PS eleva meta para eleições no último dia de campanha
No último dia de campanha eleitoral, o PS estabeleceu hoje como meta para as autárquicas de domingo a conquista de pelo menos uma de três câmaras - Lisboa, Porto ou Sintra.
À margem de um almoço de campanha em Lisboa, o coordenador autárquico do PS, Jorge Coelho, afirmou que uma vitória do partido nas eleições de domingo implica a conquista de pelo menos uma das três autarquias e a obtenção do maior número de câmaras.
"Se tivermos mais câmaras, mais votos, mais capitais de distrito e algumas vitórias nestas câmaras, acho que atingimos os nossos objectivos e teremos um resultado positivo", afirmou Jorge Coelho.
A meta traçada hoje pelo coordenador autárquico dos socialistas é, assim, mais ambiciosa do que a estipulada pelo secretário-geral do PS, José Sócrates, que reafirmou esta quarta-feira em Alter do Chão que "o único critério para avaliar quem ganha ou quem perde é o número de votos".
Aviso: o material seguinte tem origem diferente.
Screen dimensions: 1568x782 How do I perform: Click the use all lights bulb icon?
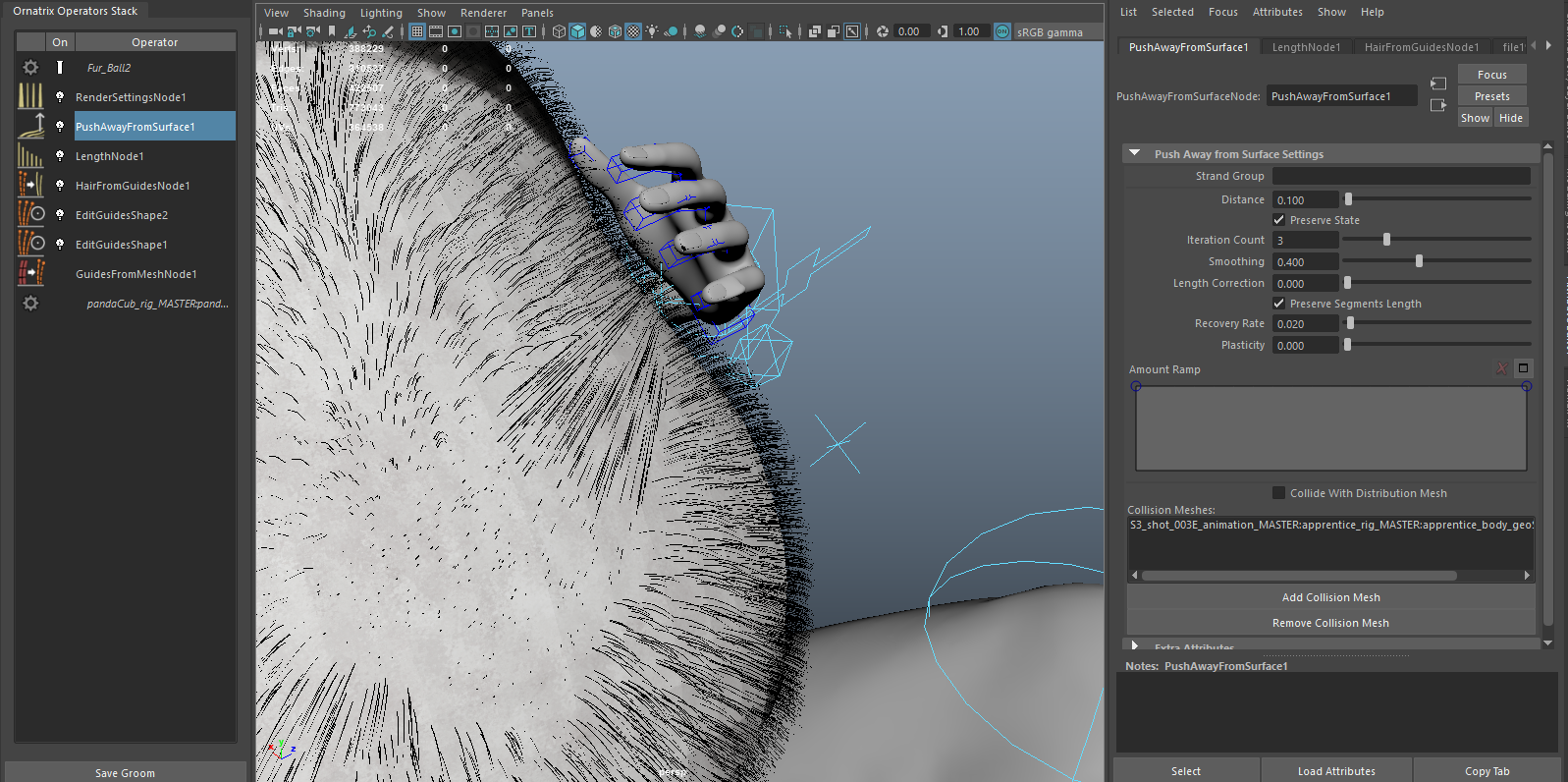point(652,31)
Jorge Coelho esteve hoje ao lado do candidato socialista à Câmara de Lisboa, Manuel Maria Carrilho, durante um almoço de campanha na Cervejaria Trindade, que contou também com a presença do ex- secretário-geral do partido Ferro Rodrigues, naquela que foi provavelmente a sua "última acção político-partidária" nos próximos anos.
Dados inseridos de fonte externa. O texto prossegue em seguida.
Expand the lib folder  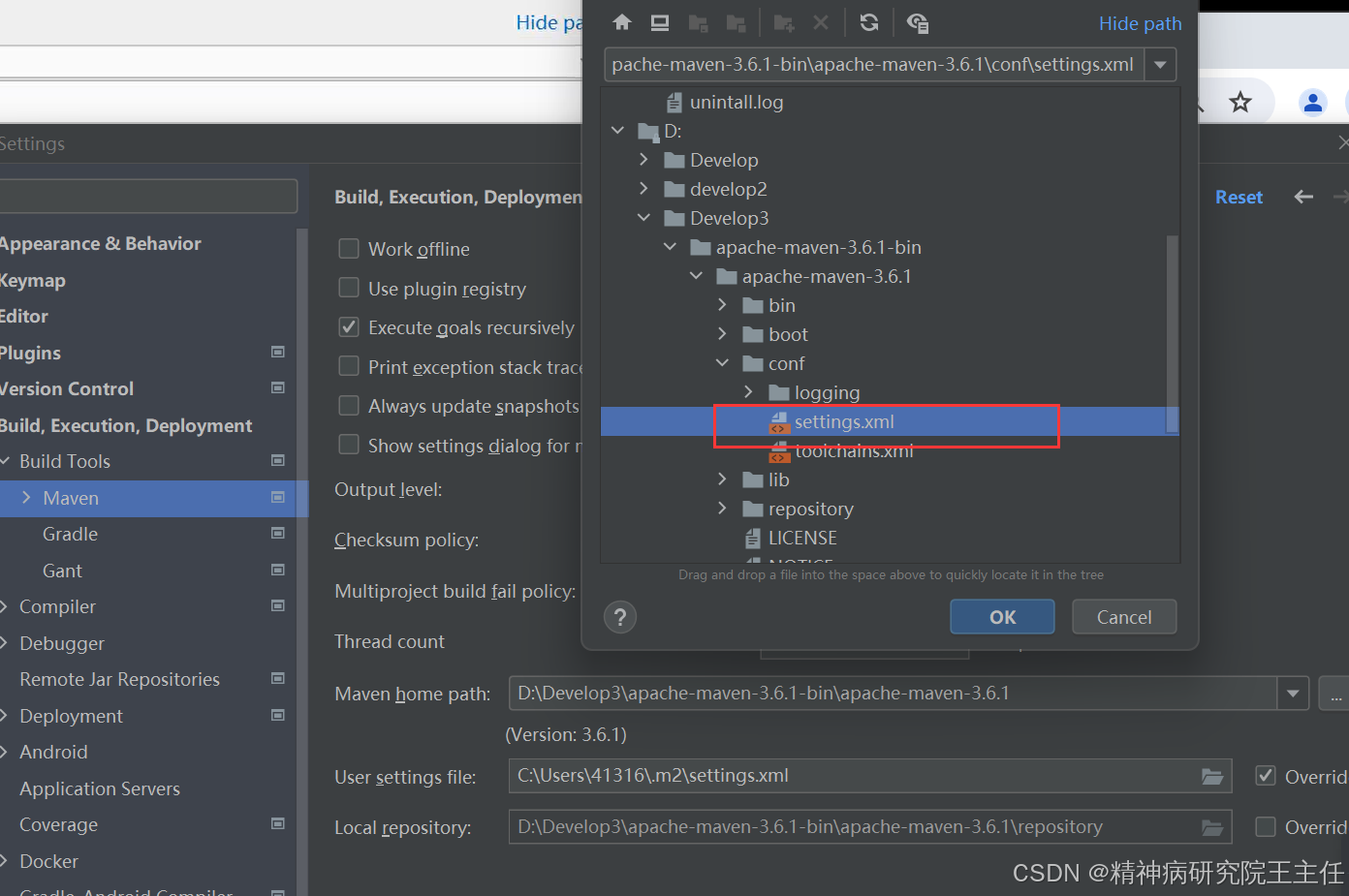(722, 479)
Com partida marcada para Paris já no próximo mês, onde irá exercer o cargo de chefe da delegação portuguesa junto da Organização para a Cooperação e Desenvolvimento Económico (OCDE), Ferro Rodrigues apelou ao voto útil na candidatura socialista à capital.
Em Lisboa, o último dia de campanha foi "ensombrado" por mais um caso de panfletos, estes com o símbolo da candidatura de Carmona Rodrigues, cuja autoria foi negada pela direcção da campanha do candidato independente apoiado pelo PSD.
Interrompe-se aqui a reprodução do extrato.